Proper food handling techniques can go a long way toward preventing exposure to E. coli. All ground meats should be cooked thoroughly. You should also:
- Refrigerate or freeze meat as soon as possible after buying it and then thaw frozen meat in the refrigerator, not on the counter.
- Place cooked meat on clean plates. Don't re-use dishes that have been in contact with raw meat.
- Use a digital food thermometer when cooking ground beef, which should be cooked to an internal temperature of at least 71 C (160 F).
- Serve cooked meat immediately or keep it hot (60 C or 140 F).
- Clean and sanitize countertops and utensils after contact with raw meat.
- Not store raw and cooked food together.
- When marinating meat, not use the liquid as a dip or to pour over cooked meat.

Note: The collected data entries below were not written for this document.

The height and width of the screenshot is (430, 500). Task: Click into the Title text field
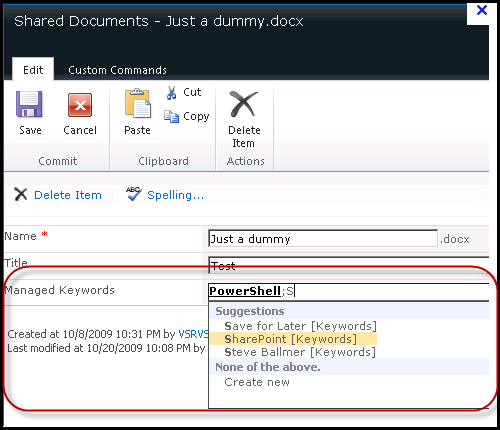[x=348, y=266]
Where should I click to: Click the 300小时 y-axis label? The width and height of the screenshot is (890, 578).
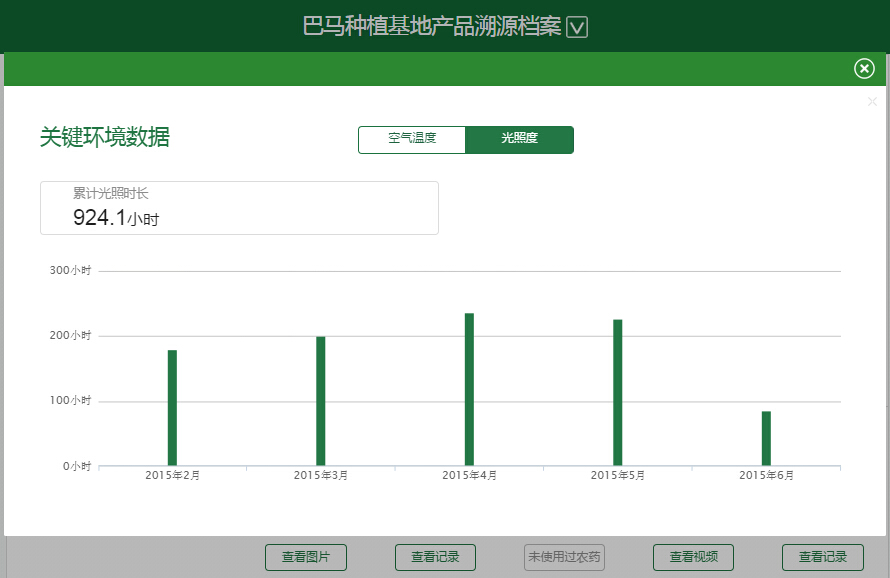71,271
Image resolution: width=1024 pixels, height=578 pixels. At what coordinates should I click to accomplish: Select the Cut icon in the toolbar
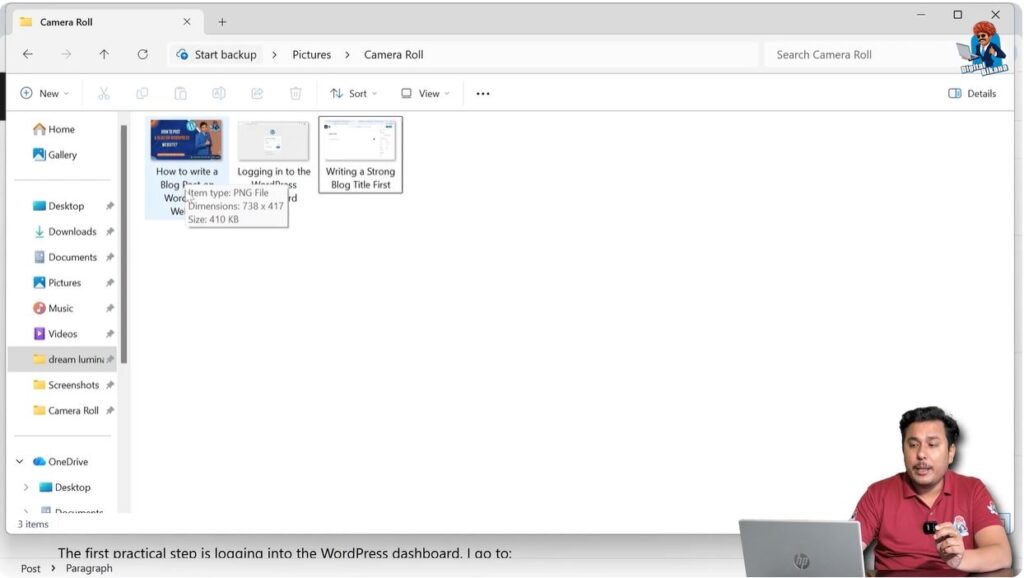(x=103, y=93)
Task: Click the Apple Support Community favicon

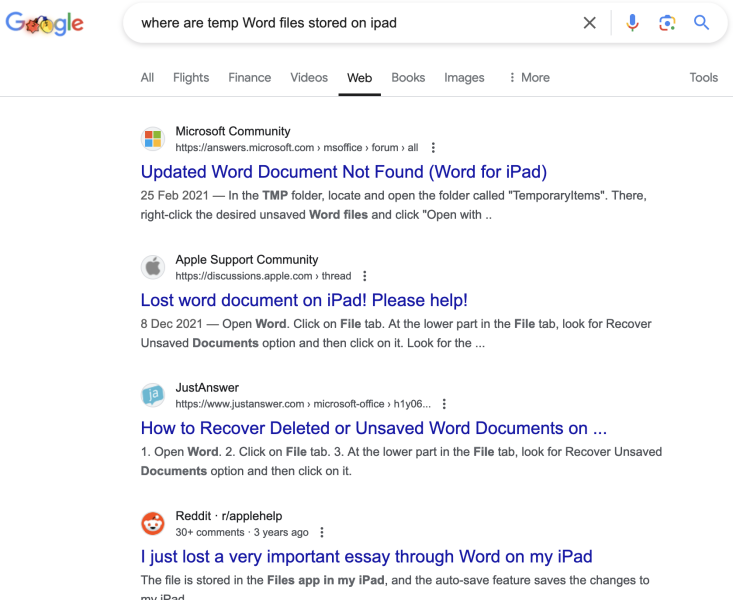Action: coord(153,267)
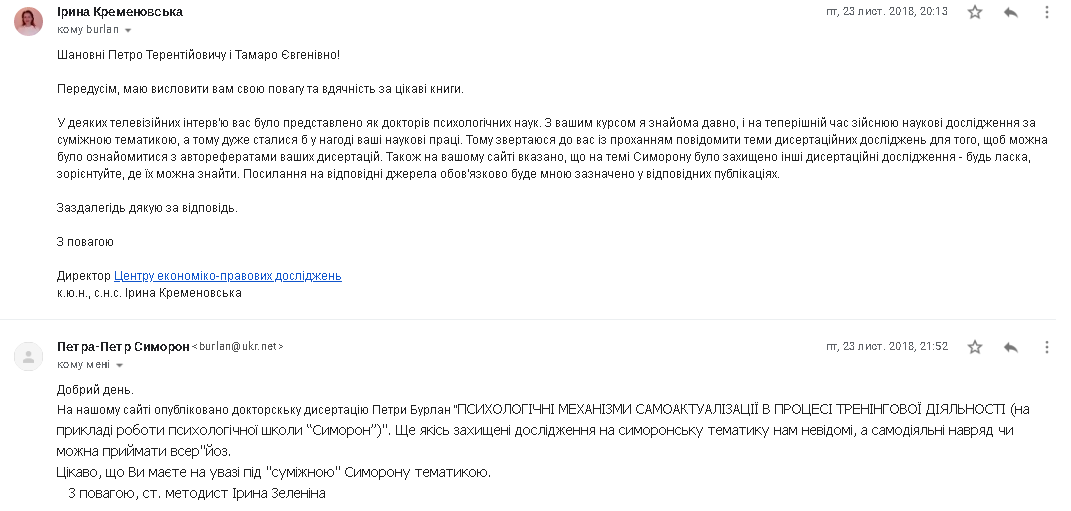Viewport: 1071px width, 511px height.
Task: Expand recipient details under 'кому мені'
Action: (x=120, y=365)
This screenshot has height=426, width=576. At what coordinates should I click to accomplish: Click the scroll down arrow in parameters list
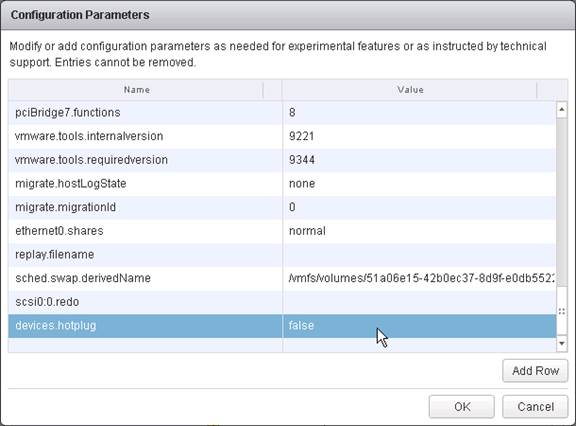(561, 344)
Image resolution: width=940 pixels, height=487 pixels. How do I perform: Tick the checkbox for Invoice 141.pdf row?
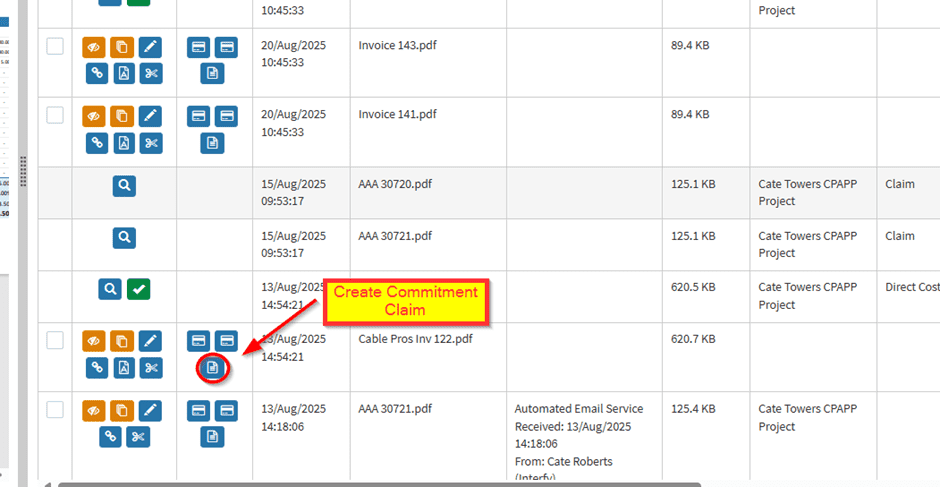[55, 116]
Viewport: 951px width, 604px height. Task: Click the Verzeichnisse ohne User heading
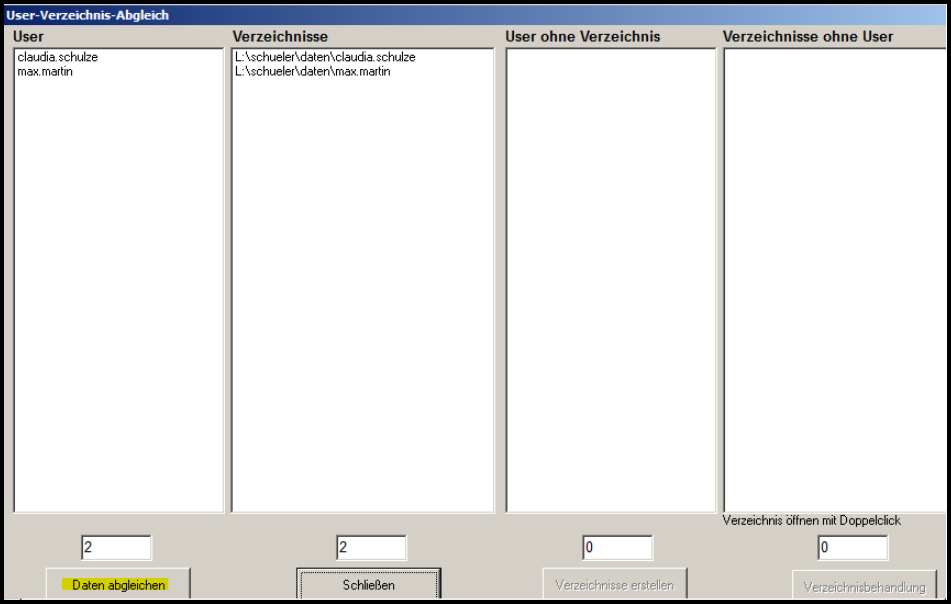coord(807,37)
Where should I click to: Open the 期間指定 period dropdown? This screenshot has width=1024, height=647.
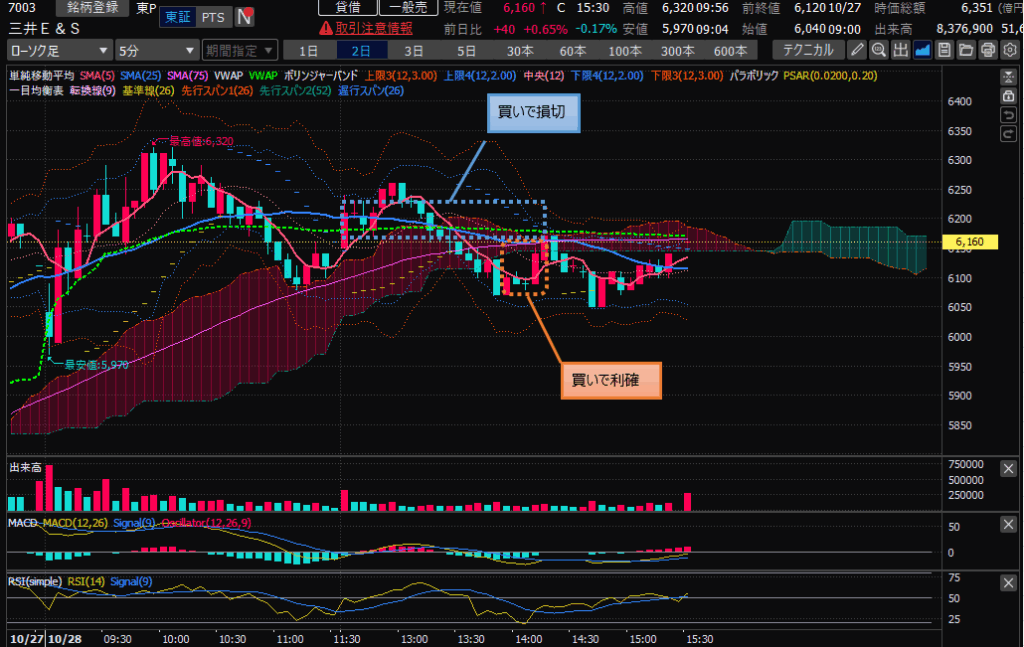(239, 49)
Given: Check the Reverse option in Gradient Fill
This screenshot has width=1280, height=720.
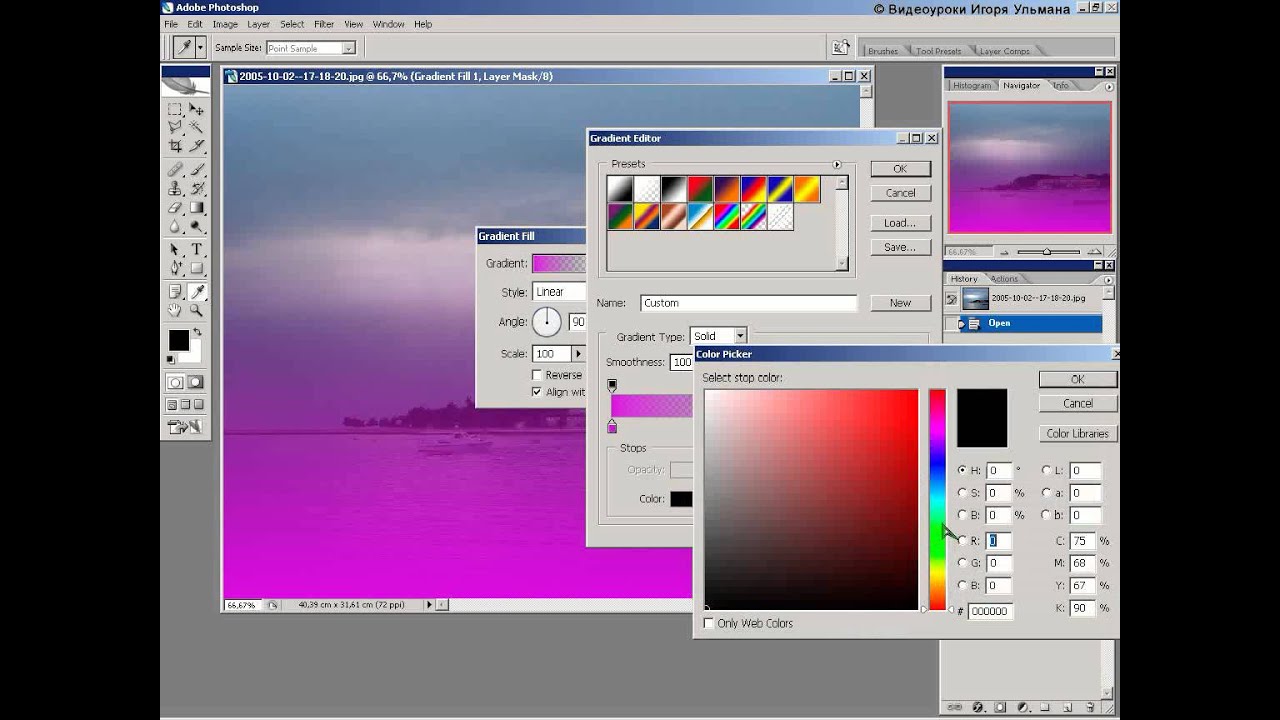Looking at the screenshot, I should [537, 375].
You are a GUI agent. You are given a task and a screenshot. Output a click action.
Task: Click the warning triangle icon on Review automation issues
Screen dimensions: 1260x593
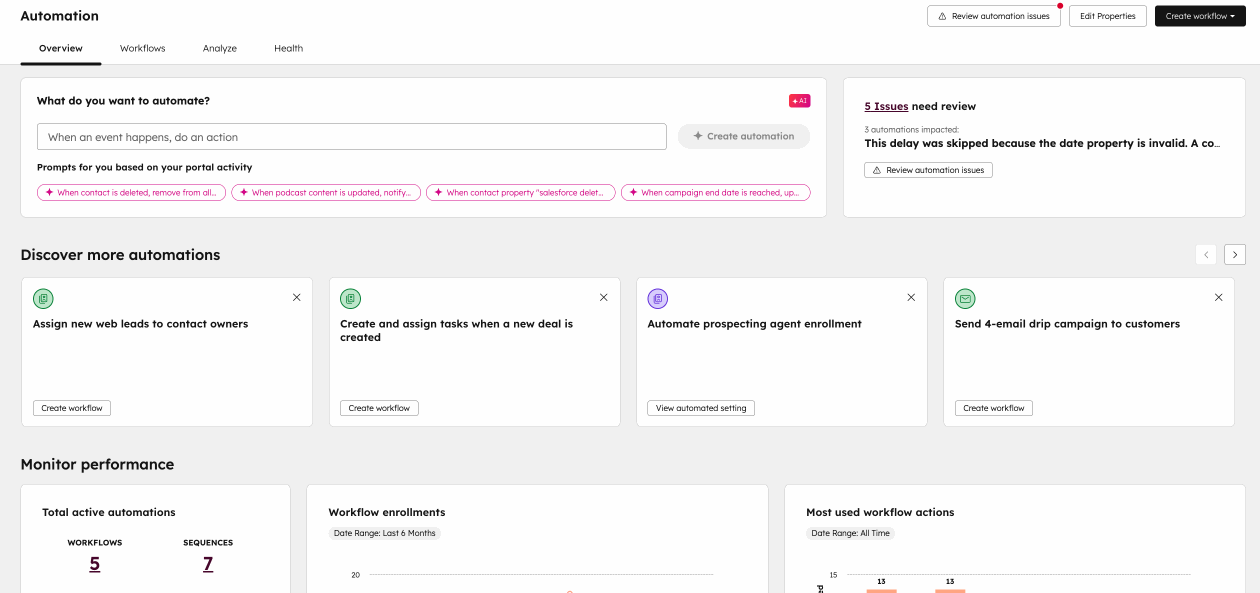[x=942, y=15]
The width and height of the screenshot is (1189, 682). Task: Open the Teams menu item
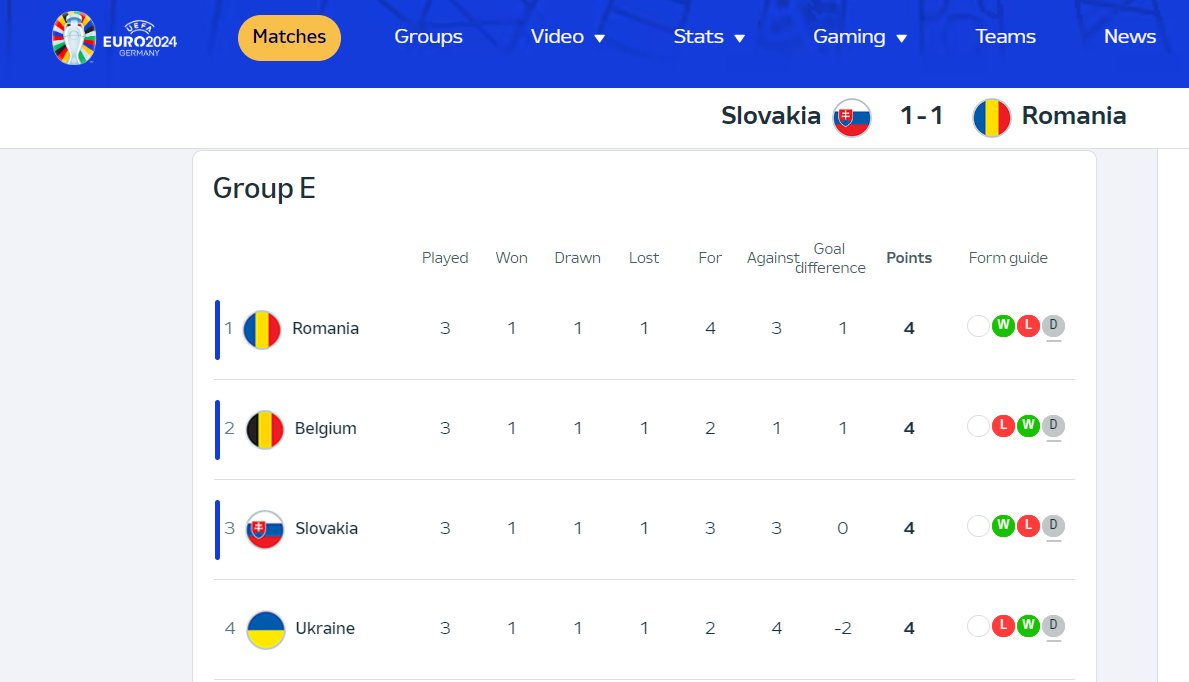pyautogui.click(x=1005, y=36)
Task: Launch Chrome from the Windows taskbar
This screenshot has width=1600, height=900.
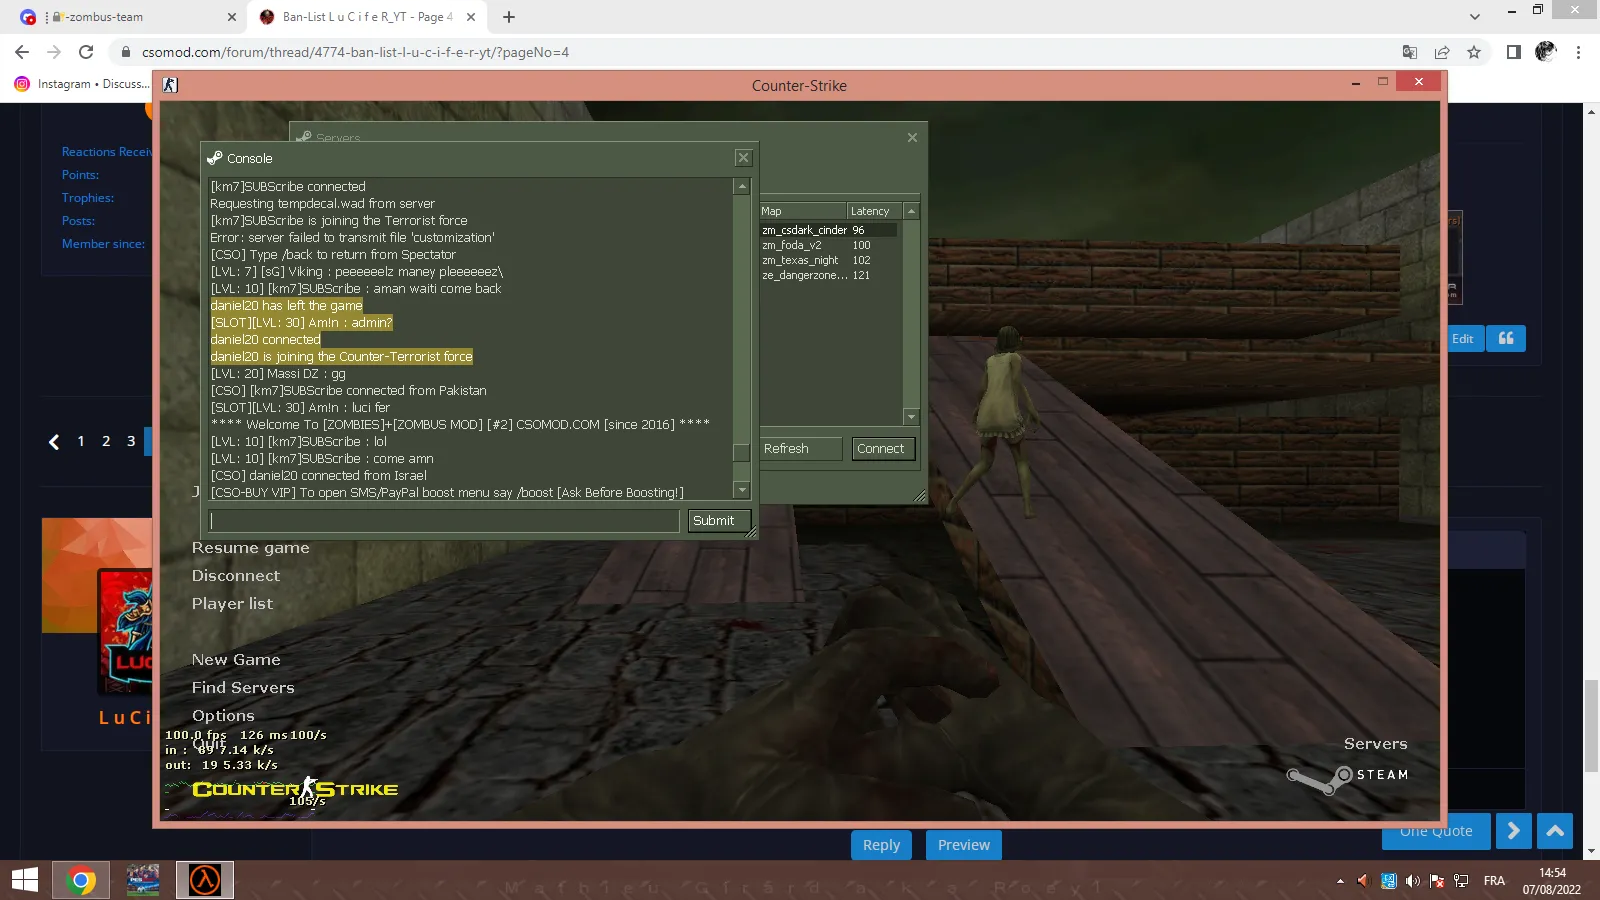Action: (81, 880)

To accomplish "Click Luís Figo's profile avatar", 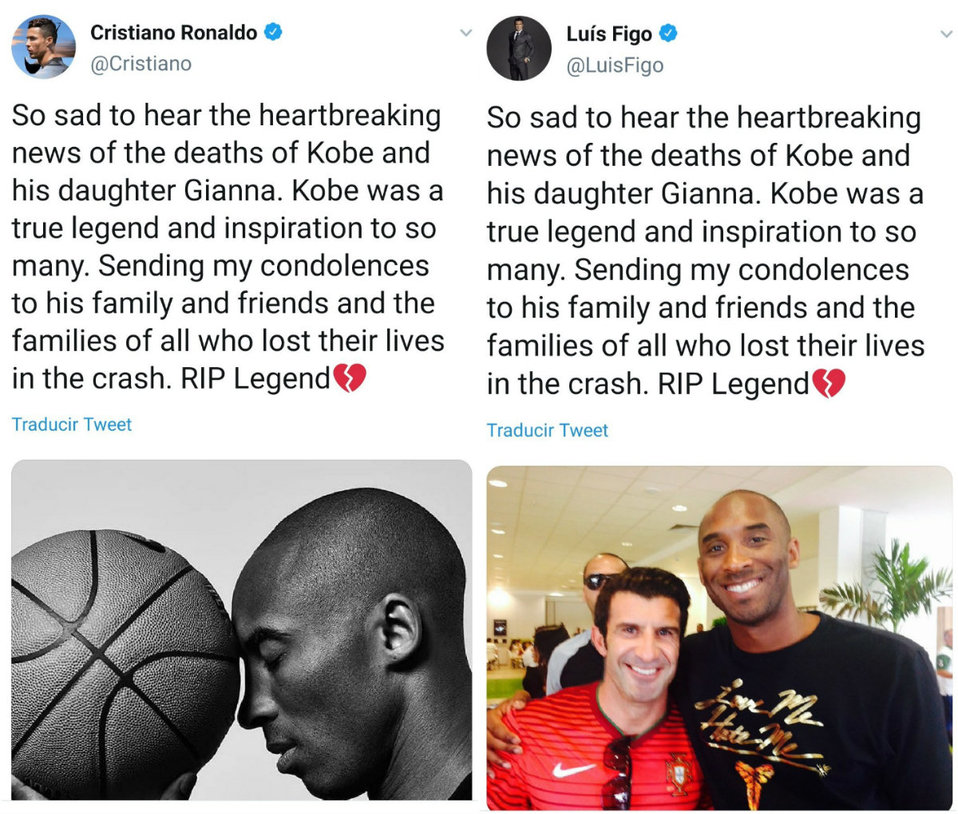I will click(519, 48).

- Drink only pasteurized milk or cider.
- Drink water from a supply known to be safe. If you have a private well, it should be tested several times a year.
Since most cases of E. coli contamination are passed from person to person, good personal hygiene is critical to protecting yourself:
- Wash your hands thoroughly and frequently.
- Don't handle food if you have diarrhea.
- Wash raw fruits and vegetables thoroughly before cooking or cutting them.
- Sanitize food preparation surfaces and utensils.
Anyone known to be infected with E. coli, should not share dishes, cutlery or glasses with anyone. Their towels, face cloths and bedding should be washed separately in hot water and bleach.